Sofia Olhede (pictured, above left) has been involved in helping to set up the Institute over the past year, and led the initial scientific direction-setting as chair of the Institute's Interim Programme Committee. 'Part of this has involved setting up some 30 workshops within the data science community, which are taking place at the Institute, and at universities around the country this autumn until early next year; the results of which will then be published,' she explains. The workshops are running concurrently with a series of 'data summits' with the wider science community, which aims to work out the current range of data science capability and requirements for the future. The Institute has established a roadmap which the current scoping work will feed into.

Olhede says it is encouraging that there is such a strong presence of statisticians at the Institute and hopes that more RSS members can become involved. 'We feel very supported by the RSS and are keen to maintain links with the Society,' she says. She also hopes that eligible RSS members will apply for the Institute's new prestigious Alan Turing Fellowships (see link below).

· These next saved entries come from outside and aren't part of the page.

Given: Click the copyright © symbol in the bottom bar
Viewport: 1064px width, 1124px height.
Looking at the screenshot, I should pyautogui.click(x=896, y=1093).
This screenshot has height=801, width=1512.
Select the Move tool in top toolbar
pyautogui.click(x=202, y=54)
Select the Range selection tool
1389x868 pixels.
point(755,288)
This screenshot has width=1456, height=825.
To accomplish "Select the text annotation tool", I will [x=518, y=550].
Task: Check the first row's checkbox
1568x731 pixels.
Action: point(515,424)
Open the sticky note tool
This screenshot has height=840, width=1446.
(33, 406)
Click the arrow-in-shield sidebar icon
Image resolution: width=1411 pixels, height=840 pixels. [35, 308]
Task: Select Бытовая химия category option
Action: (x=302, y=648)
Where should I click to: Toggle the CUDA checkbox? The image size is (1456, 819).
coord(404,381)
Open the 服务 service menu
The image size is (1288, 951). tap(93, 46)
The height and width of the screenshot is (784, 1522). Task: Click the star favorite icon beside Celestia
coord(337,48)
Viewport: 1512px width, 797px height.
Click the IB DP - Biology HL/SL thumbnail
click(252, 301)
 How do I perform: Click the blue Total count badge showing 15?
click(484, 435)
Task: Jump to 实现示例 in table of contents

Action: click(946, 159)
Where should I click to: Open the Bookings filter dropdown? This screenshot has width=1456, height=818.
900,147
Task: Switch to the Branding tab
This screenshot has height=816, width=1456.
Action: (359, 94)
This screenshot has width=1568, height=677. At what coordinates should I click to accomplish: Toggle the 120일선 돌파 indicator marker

Mark Girolami, professor of statistics at Warwick University, will work with Andrew Blake in setting the research strategy of the institute and building a statistics research programme. ‘It’s great that we have so many RSS members appointed,’ he says. ‘As a member of the RSS Research Section, vice chair of the Statistical Computing Section and member of the Strategic Advisory Team in Mathematical Sciences for the EPSRC, I see this role as an important one in highlighting the importance of the discipline of statistics in the new emerging data science landscape.'

The Alan Turing Institute is one of a number of data analysis hubs now in operation globally; the US has recently established the Simons Center for Data Analysis and Michigan Institute for Data Science (MIDAS). In France, there is now a Paris-Saclay Center for Data Science.

Last week’s launch event also saw the announcement of a new strategic partnership with Intel (which now joins the Lloyds Register Foundation and GCHQ as key partners), along with the creation of new prestigious Alan Turing Fellowships.